begin Given information
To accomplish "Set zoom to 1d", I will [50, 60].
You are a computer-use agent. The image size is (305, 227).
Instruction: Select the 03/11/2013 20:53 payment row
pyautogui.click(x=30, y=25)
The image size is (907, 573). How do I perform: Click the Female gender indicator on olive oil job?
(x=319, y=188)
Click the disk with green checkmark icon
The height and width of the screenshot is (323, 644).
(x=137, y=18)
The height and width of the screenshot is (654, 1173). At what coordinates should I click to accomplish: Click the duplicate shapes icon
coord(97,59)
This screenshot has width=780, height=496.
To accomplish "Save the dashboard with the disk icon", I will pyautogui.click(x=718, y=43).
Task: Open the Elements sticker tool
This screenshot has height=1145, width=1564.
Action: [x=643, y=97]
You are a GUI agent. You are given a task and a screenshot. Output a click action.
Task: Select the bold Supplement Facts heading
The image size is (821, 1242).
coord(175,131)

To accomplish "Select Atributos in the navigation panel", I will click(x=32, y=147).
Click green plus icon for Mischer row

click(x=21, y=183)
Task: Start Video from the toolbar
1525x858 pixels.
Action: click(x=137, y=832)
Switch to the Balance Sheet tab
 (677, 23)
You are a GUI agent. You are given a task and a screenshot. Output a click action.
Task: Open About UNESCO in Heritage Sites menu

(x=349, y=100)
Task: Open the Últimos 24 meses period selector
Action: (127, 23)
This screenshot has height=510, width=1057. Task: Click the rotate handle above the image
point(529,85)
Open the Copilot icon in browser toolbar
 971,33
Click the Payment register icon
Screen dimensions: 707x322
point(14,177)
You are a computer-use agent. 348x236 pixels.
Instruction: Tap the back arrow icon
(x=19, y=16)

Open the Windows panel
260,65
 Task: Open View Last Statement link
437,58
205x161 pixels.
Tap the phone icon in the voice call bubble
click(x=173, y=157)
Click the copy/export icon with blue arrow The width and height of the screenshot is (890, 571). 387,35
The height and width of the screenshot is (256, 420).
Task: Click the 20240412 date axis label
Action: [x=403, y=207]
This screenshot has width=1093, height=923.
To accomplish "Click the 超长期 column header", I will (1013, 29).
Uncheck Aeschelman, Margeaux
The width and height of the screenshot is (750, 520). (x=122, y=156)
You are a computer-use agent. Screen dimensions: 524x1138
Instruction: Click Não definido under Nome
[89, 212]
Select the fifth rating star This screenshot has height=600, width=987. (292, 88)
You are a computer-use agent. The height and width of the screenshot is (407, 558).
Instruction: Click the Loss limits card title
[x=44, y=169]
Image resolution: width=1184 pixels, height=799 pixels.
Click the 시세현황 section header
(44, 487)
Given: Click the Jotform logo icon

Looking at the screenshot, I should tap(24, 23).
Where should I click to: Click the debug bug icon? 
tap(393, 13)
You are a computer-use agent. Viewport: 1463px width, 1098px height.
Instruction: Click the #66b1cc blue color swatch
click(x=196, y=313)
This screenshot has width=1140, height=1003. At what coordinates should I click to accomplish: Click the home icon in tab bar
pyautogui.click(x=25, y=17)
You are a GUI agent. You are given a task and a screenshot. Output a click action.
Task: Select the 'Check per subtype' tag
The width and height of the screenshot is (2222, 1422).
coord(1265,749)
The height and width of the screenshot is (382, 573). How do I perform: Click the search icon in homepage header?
end Given information
■ **Task brief**
Pick out every line of the records above that contains the word "will", matching case exactly. Copy each of those lines in full.

■ **Response below**
To accomplish "Set zoom to 1d", I will [50, 60].
To accomplish "Save the dashboard with the disk icon", I will pyautogui.click(x=718, y=43).
To accomplish "Select Atributos in the navigation panel", I will click(x=32, y=147).
To accomplish "Click the 超长期 column header", I will (1013, 29).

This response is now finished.